## TEKS KUTIPAN
######
2.27.2014

Peran Pemerintah Daerah dalam Penaatan Hukum Lingkungan

Usaha dan/atau kegiatan (ilustrasi/net)
Sistem perundang-undangan perlindungan dan pengelolaan lingkungan hidup secara lengkap memuat berbagai ketentuan hukum, baik hukum administrasi, hukum perdata, maupun hukum pidana. Berbagai ketentuan tersebut mempunyai peran penting dalam pendayagunaan berbagai instrumen perlindungan dan pengelolaan lingkungan hidup. Dalam sistem perundang-undangan tersebut Pemerintah (pusat) bersama pemerintah daerah (propinsi dan kabupaten/kota) berbagi peran dalam usaha penaatan hukum lingkungan, atau dengan bahasa lain penegakan hukum lingkungan.
######
## TUGAS LATIHAN
[A] Menurut teks tentang penaatan hukum lingkungan, jenis ketentuan hukum apa saja yang dimuat oleh sistem perundang-undangan perlindungan dan pengelolaan lingkungan hidup?
[B] Salin persis bagian teks tentang penaatan hukum lingkungan mulai dari "Sistem perundang-undangan perlindungan" sampai dengan "penegakan hukum lingkungan.".

## DATA YANG DIBERIKAN
######
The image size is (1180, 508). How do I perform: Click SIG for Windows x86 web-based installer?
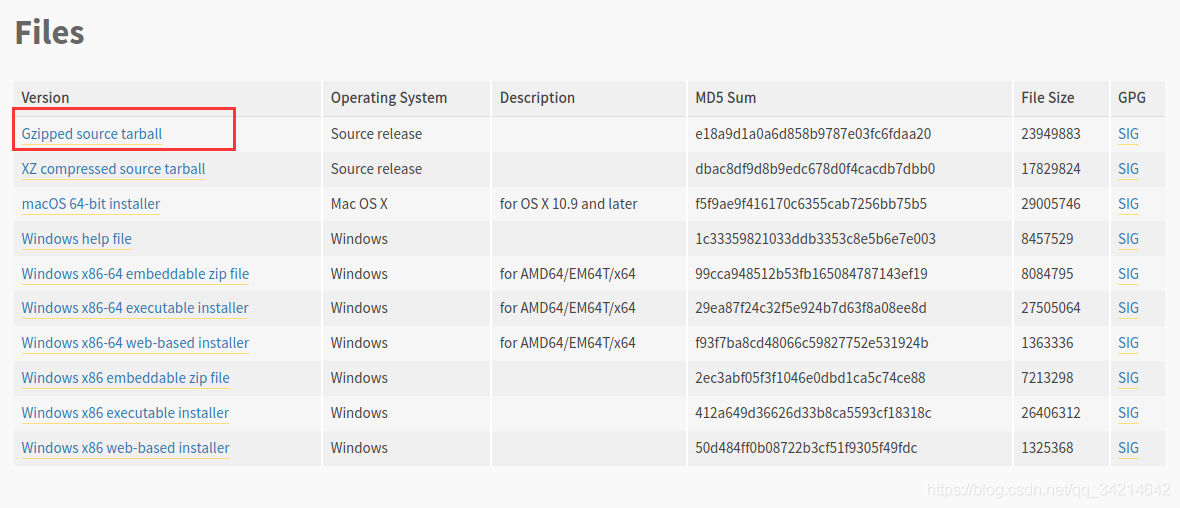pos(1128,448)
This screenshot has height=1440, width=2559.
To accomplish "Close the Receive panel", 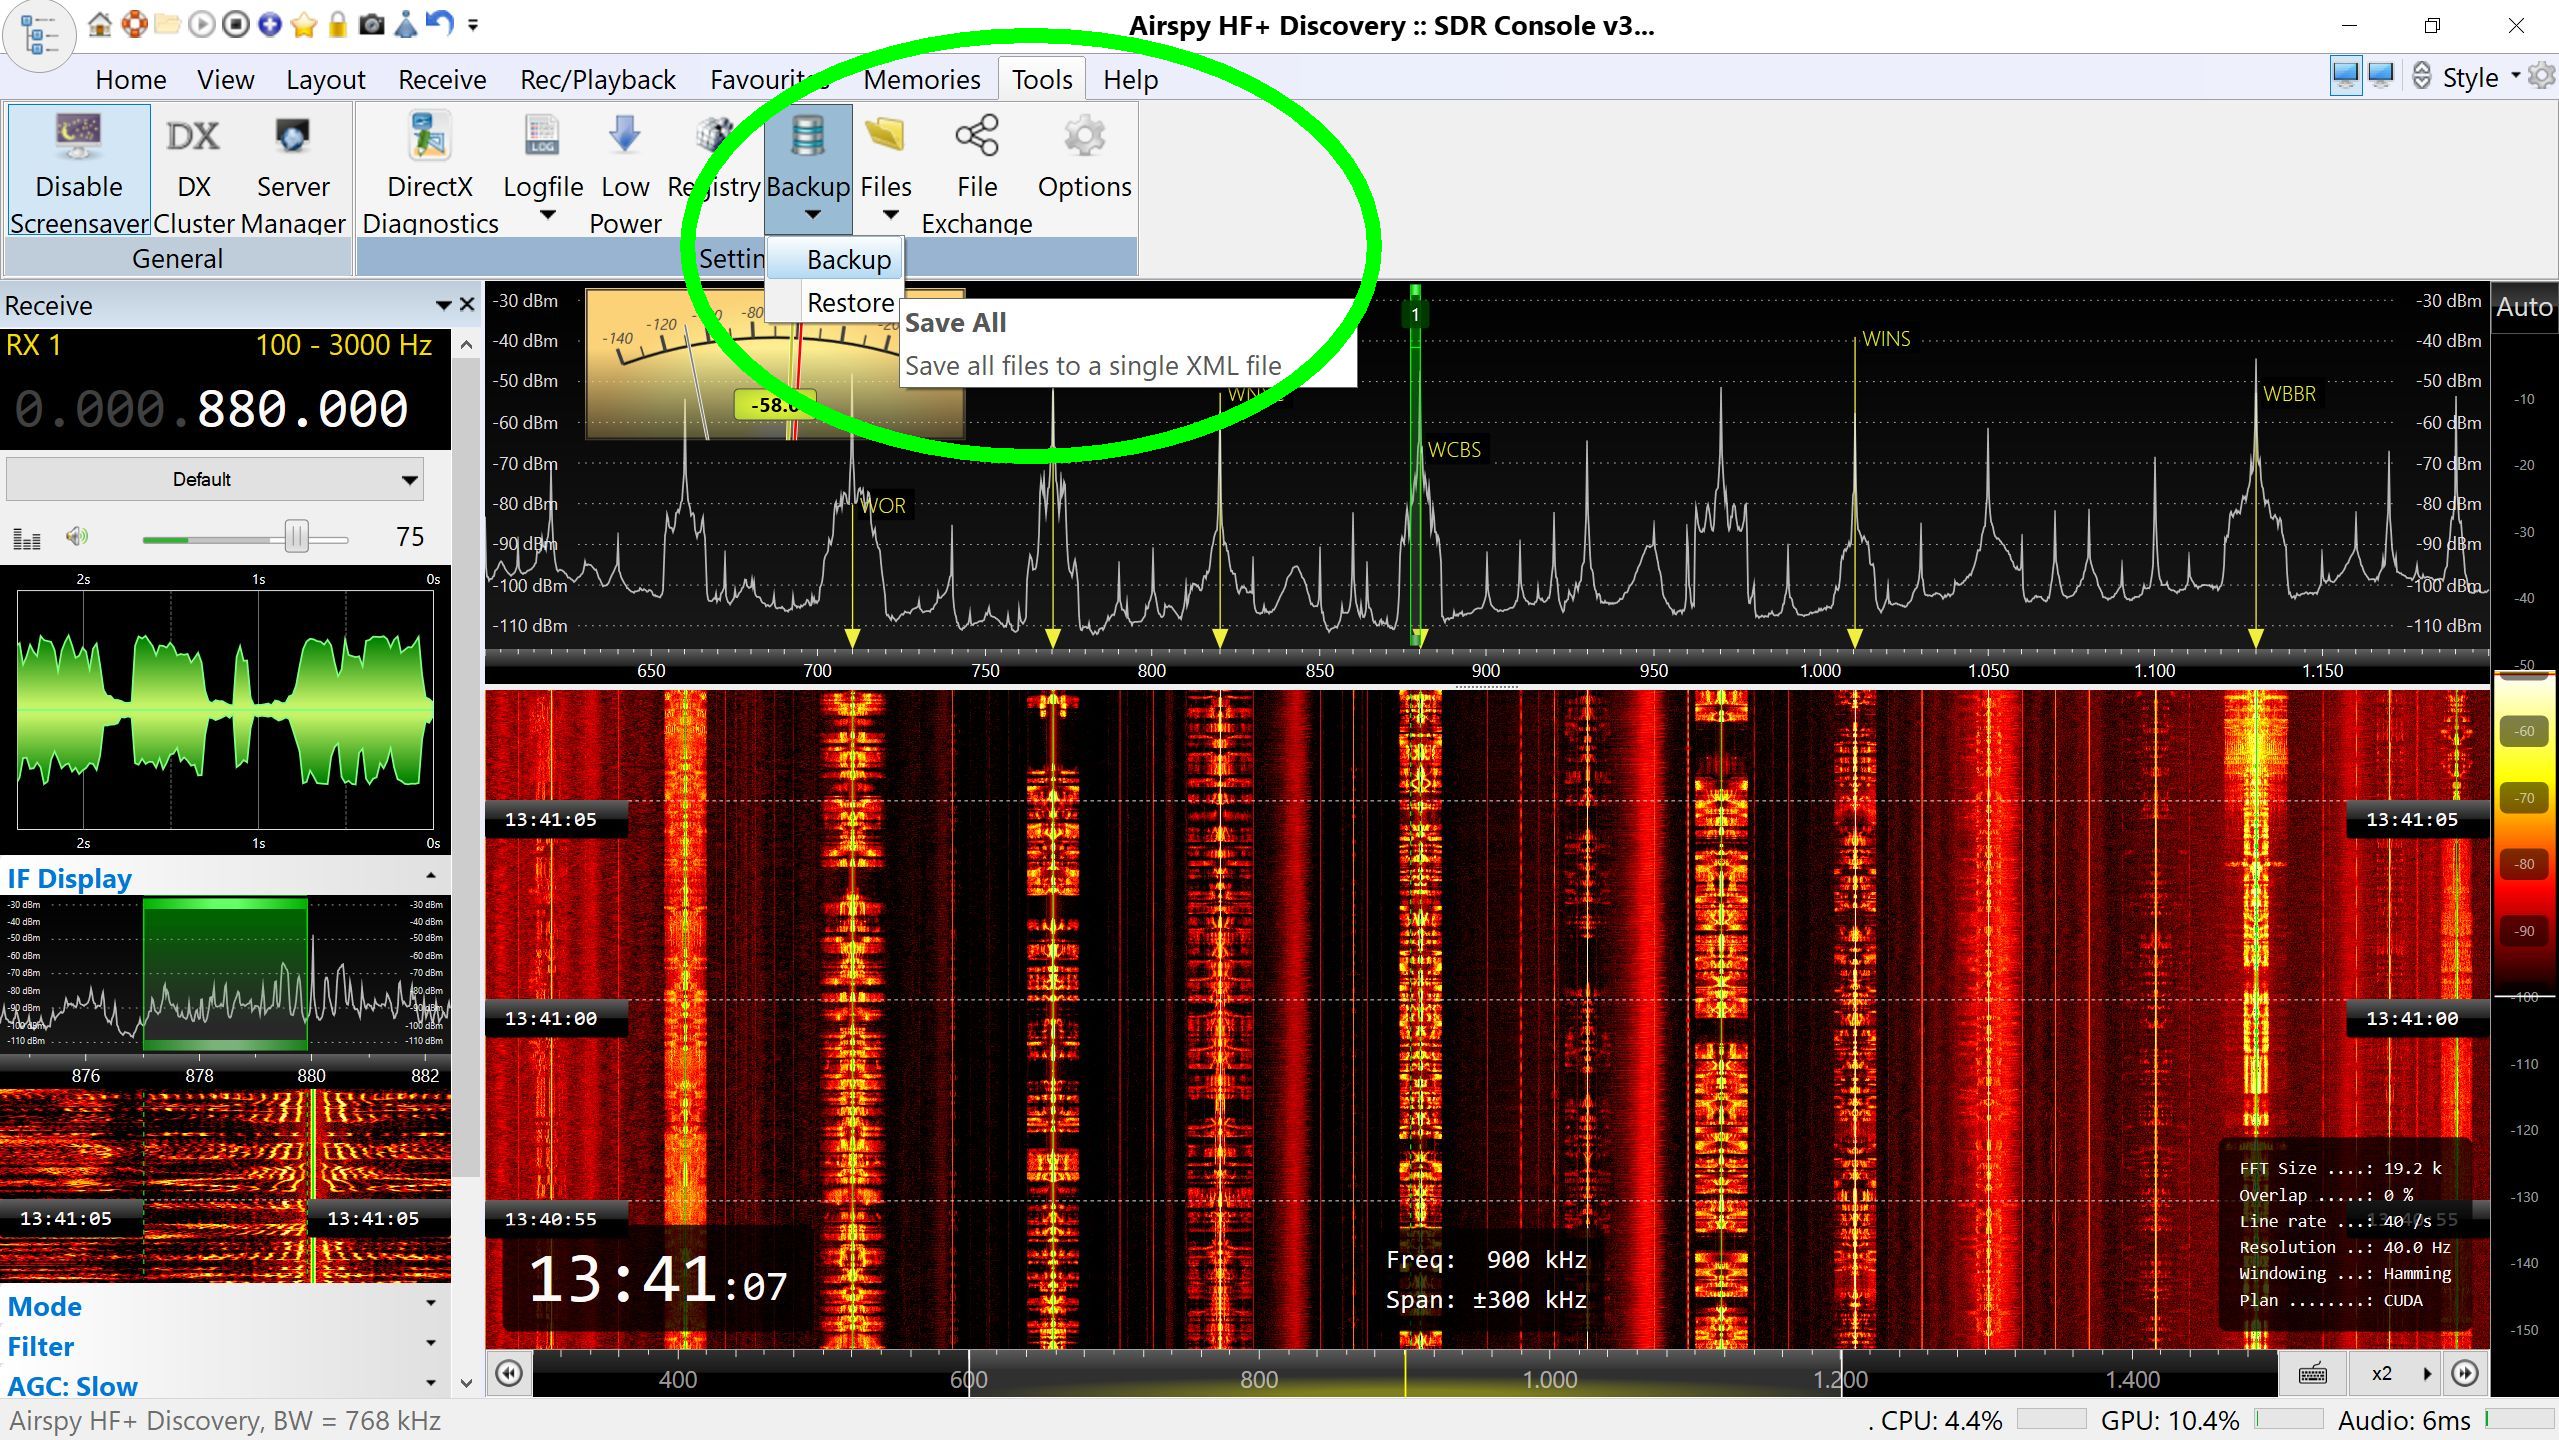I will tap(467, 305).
######
## LATIHAN SELESAI
[A] Hukum administrasi, hukum perdata, dan hukum pidana.

[B]
Sistem perundang-undangan perlindungan dan pengelolaan lingkungan hidup secara lengkap memuat berbagai ketentuan hukum, baik hukum administrasi, hukum perdata, maupun hukum pidana. Berbagai ketentuan tersebut mempunyai peran penting dalam pendayagunaan berbagai instrumen perlindungan dan pengelolaan lingkungan hidup. Dalam sistem perundang-undangan tersebut Pemerintah (pusat) bersama pemerintah daerah (propinsi dan kabupaten/kota) berbagi peran dalam usaha penaatan hukum lingkungan, atau dengan bahasa lain penegakan hukum lingkungan.